"Is Mr. Chan here?" John Quincy inquired.
"Not yet. He'll be along in a minute. What say to a drink while we're waiting. Hey, Liu, a coupla glasses that rotten rice wine!"
The Chinaman withdrew. "Sit down," said the man. John Quincy obeyed; the sailor sat too. One of his eye-lids drooped wickedly; he rested his hands on the table—enormous hairy hands. "Charlie'll be here pretty quick," he said. "Then I got a little story to tell the two of you."
"Yes?" John Quincy replied. He glanced about the little vile-smelling room. There was a door, a closed door, at the back. He looked again at the red-haired man. He wondered how he was going to get out of there.
For he knew now that Charlie Chan had not called him on the telephone. It came to him belatedly that the voice was never Charlie's. "You savvy locality?" the voice had said. A clumsy attempt at Chan's style, but Chan was a student of English; he dragged his words painfully from the poets; he was careful to use nothing that savored of "pidgin." No, the detective had not telephoned; he was no doubt at home now bending over his chess-board, and here was John Quincy shut up in a little room on the fringe of the River District with a husky sailorman who leered at him knowingly.
The old Chinaman returned with two small glasses into which the liquor had already been poured. He set them on the table. The red-haired man lifted one of them. "Your health, sir," he said.
John Quincy took up the other glass and raised it to his lips. There was a suspicious eagerness in the sailor's one good eye. John Quincy put the glass back on the table. "I'm sorry," he said. "I don't want a drink, thank you."
The great face with its stubble of red beard leaned close to his. "Y' mean you won't drink with me?" said the red-haired man belligerently.
"That's just what I mean," John Quincy answered. Might as well get it over with, he felt; anything was better than this suspense. He stood up. "I'll be going along," he announced.

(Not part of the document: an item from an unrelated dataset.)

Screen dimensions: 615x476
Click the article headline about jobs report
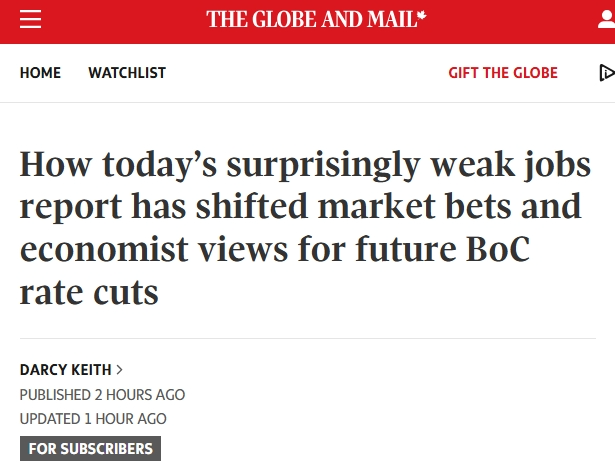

He took a step toward the red curtain. The sailor, evidently a fellow of few words, rose and got in his way. John Quincy, himself feeling the futility of talk, said nothing, but struck the man in the face. The sailor struck back with efficiency and promptness. In another second the room was full of battle, and John Quincy saw red everywhere, red curtain, red hair, red lamp flame, great red hairy hands cunningly seeking his face. What was it Roger had said? "Ever fought with a ship's officer—the old-fashioned kind with fists like flying hams?" No, he hadn't up to then, but that sweet experience was his now, and it came to John Quincy pleasantly that he was doing rather well at his new trade.